Every other Wednesday (don't you always say "wed-nez-day" in your mind when you spell that word?) night we host a home bible study group. So the house gets clean. Every house should come with a set of teenage workers. That way the chores get done in no time. Benny comes in real handy. He shovels snow and he is also the official Wednesday night "chairman" (this means that he takes care of setting up and putting away all the extra chairs). It's a very important job with a very important title.
That reminds me of something I've been thinking about this week.
*Disclaimer: This is a warning. Remember just because you see something written in my blog that doesn't mean that I am necessarily thinking clearly about that subject. (I define clear thinking as being scripturally well grounded.) I write so I can think. Not the other way around. :-) *
Here's a timeline that's like a string of beads - they're next to each other in order, but not necessarily in order.
First bead: Earlier in the week at one of our co-op school devotions, Barry, our pastor, said that what we do in this life is very relevant to eternity since all the ways we think and act in accordance with the mind of Christ better prepares us to serve God in eternity. This idea stuck deep in my heart. I wanted to think about it.
Second bead: Then in my own morning devotion time I was reading Ps. 37 which is packed full of comparisons between the thoughts and actions of the righteous and the wicked resulting in some eternal relevance. Is this an issue of degrees?
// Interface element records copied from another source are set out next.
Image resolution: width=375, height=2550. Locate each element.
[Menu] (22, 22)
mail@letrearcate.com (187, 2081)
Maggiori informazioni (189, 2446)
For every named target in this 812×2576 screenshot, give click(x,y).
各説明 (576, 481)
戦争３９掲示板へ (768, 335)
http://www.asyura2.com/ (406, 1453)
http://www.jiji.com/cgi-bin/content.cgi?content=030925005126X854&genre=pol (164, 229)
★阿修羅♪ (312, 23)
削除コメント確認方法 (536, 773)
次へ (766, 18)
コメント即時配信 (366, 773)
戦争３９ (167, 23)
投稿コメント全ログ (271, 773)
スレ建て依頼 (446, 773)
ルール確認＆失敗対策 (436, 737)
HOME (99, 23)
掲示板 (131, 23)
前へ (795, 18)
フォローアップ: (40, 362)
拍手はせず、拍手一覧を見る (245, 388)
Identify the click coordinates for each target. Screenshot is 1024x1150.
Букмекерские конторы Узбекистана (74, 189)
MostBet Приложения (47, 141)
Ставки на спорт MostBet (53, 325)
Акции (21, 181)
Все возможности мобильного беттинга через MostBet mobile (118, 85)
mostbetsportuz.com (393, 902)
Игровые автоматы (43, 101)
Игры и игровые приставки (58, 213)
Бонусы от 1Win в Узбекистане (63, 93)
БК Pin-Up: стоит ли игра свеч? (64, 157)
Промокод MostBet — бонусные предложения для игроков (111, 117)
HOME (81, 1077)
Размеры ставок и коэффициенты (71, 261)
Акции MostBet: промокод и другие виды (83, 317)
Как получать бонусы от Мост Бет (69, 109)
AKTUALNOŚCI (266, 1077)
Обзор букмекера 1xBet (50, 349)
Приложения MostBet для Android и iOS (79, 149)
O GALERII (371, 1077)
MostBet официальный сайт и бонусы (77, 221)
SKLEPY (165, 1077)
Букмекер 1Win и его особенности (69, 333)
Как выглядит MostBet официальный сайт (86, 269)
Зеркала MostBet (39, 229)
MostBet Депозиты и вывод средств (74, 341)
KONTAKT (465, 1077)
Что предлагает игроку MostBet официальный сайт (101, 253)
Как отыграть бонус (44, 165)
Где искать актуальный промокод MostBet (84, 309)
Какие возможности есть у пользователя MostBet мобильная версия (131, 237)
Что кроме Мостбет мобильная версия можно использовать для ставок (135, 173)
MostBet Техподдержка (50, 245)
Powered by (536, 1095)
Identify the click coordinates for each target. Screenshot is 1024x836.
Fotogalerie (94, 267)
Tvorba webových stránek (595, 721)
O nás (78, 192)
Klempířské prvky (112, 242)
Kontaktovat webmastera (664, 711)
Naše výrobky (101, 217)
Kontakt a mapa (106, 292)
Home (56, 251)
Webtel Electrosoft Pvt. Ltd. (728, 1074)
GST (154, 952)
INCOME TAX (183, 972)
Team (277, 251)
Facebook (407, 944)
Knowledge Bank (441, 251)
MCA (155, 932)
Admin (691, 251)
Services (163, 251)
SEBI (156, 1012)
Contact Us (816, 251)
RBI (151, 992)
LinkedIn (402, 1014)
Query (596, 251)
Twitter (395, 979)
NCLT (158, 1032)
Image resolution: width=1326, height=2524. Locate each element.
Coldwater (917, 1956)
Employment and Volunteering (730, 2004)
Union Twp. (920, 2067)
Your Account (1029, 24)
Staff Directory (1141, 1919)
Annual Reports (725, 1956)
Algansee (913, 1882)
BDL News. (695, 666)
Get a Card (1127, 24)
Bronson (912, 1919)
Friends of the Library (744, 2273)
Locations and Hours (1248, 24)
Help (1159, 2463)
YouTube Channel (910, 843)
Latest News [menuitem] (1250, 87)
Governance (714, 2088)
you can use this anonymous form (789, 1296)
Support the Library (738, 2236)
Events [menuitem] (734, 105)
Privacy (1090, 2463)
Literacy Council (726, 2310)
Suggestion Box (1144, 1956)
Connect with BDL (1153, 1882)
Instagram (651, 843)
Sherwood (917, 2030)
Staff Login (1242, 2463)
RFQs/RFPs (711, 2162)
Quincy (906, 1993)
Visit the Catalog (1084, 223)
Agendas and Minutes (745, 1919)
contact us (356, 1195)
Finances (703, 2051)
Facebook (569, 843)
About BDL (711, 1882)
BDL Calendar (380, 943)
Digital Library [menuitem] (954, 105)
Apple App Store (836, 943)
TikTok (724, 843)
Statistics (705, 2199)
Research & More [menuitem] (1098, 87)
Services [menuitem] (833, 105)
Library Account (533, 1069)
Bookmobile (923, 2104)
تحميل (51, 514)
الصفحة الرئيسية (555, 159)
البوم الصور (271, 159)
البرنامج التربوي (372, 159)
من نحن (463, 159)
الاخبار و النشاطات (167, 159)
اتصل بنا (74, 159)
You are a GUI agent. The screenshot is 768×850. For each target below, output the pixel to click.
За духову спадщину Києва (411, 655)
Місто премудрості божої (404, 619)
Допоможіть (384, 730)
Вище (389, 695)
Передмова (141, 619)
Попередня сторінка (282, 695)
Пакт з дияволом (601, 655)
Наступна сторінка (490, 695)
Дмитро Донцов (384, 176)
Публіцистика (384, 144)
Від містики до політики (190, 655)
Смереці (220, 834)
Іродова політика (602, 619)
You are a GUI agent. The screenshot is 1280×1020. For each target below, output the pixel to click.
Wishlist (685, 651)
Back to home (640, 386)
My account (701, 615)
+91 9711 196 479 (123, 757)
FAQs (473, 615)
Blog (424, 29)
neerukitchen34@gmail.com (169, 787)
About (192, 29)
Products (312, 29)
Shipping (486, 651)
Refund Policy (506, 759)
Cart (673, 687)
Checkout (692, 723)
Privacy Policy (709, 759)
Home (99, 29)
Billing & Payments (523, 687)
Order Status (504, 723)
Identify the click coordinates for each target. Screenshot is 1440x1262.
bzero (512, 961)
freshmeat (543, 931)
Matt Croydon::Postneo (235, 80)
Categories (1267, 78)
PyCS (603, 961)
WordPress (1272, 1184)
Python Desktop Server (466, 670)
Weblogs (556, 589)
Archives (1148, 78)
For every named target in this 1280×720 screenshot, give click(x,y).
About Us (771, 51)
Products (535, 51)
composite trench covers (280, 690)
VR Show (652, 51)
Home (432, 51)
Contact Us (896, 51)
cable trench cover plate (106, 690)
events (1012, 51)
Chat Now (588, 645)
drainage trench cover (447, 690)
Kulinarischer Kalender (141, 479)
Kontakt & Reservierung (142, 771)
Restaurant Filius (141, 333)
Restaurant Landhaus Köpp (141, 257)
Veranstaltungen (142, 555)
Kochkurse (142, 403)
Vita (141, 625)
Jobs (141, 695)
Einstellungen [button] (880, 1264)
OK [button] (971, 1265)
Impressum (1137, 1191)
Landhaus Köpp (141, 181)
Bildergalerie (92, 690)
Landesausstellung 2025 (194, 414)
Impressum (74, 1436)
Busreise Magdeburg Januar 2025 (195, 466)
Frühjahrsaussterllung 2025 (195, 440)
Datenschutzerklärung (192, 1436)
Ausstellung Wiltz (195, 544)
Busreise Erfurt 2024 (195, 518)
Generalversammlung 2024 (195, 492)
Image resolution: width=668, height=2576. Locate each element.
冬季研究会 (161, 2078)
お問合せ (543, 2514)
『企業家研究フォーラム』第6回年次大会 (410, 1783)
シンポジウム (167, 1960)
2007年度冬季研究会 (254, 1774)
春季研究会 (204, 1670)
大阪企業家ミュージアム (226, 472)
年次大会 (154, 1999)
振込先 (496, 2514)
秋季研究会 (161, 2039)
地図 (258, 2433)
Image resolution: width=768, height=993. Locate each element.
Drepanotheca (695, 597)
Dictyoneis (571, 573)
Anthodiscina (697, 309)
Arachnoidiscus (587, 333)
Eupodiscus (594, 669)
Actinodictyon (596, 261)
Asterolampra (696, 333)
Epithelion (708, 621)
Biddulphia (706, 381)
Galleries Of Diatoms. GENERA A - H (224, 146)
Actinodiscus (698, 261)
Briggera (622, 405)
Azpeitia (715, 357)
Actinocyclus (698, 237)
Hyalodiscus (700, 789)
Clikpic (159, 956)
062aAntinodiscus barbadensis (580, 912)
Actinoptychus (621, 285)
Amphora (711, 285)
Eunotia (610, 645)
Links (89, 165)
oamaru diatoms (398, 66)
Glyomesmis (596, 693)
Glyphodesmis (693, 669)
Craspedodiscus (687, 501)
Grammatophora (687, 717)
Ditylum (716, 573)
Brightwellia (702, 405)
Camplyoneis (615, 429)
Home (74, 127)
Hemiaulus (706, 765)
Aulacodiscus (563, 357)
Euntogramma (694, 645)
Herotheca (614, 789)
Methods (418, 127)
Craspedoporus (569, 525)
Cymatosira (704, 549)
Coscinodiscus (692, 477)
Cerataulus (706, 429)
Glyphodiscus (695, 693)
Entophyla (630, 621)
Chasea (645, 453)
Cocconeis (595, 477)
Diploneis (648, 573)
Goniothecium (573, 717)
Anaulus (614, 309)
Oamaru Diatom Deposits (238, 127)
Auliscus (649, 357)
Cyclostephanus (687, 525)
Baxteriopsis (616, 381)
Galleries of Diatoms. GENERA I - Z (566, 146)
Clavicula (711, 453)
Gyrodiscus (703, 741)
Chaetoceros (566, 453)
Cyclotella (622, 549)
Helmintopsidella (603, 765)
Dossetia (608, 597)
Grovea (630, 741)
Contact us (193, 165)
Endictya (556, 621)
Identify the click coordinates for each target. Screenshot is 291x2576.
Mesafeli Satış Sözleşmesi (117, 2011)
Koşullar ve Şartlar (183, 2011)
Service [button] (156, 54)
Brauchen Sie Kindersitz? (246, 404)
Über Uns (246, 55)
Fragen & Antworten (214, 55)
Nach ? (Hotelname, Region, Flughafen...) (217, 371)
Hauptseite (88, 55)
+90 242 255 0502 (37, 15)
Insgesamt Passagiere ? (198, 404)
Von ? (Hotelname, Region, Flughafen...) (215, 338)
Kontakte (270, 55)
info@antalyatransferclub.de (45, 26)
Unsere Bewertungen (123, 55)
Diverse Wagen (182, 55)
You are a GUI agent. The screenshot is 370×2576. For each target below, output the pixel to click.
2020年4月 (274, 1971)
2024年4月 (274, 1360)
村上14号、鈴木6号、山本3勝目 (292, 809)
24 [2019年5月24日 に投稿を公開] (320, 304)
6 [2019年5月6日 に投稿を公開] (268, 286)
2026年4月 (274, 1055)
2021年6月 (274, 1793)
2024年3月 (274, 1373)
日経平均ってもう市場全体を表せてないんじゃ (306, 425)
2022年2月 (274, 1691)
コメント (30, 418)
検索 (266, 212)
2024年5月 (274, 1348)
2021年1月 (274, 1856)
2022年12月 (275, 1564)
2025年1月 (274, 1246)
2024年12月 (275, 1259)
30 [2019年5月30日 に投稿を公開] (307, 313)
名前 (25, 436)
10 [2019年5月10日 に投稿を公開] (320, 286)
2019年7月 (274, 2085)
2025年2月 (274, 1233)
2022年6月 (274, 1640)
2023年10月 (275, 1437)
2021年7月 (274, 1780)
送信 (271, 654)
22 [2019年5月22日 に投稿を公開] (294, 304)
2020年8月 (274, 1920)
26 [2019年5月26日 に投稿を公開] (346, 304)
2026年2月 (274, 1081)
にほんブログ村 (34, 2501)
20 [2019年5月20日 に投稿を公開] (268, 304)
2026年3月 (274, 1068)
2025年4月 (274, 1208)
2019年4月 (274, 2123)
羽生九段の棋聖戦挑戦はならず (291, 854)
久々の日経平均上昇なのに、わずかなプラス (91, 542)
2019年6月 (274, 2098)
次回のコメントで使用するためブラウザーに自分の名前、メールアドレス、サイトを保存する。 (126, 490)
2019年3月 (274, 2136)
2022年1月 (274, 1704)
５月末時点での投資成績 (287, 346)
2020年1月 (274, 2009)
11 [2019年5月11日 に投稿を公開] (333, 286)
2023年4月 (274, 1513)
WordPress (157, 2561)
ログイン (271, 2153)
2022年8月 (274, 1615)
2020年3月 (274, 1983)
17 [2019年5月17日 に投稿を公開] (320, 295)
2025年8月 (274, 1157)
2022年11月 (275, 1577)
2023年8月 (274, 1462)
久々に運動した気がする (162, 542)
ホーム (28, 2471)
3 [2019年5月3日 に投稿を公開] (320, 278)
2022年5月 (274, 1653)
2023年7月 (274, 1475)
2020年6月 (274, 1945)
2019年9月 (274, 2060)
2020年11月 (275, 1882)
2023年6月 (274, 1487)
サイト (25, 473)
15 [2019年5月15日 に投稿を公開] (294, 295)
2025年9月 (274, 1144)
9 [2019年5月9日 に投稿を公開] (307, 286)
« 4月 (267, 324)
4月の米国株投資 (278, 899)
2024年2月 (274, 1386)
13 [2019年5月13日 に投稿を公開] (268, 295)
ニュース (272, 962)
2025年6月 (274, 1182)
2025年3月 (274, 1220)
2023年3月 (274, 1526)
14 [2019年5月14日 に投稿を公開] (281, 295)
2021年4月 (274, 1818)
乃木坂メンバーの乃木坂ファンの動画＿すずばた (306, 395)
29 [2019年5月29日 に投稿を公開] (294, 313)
What's the difference between my whole life which is in Christ and how my temporal, earthly actions affect my eternal life in heaven with Christ?
Third bead: Finally, a couple of nights ago in our home bible study group as we go through the book of Acts, something was brought up from chapter five that ran along with the other thoughts that were streaming through in my head - the importance of heavenly-mindedness.
Fourth bead: Application: I want what I do now to have eternal relevance. I want the person I'm becoming now to have eternal relevance.
I'm sure I'll have more beads to string on this thread later. But for now, thanks for listening.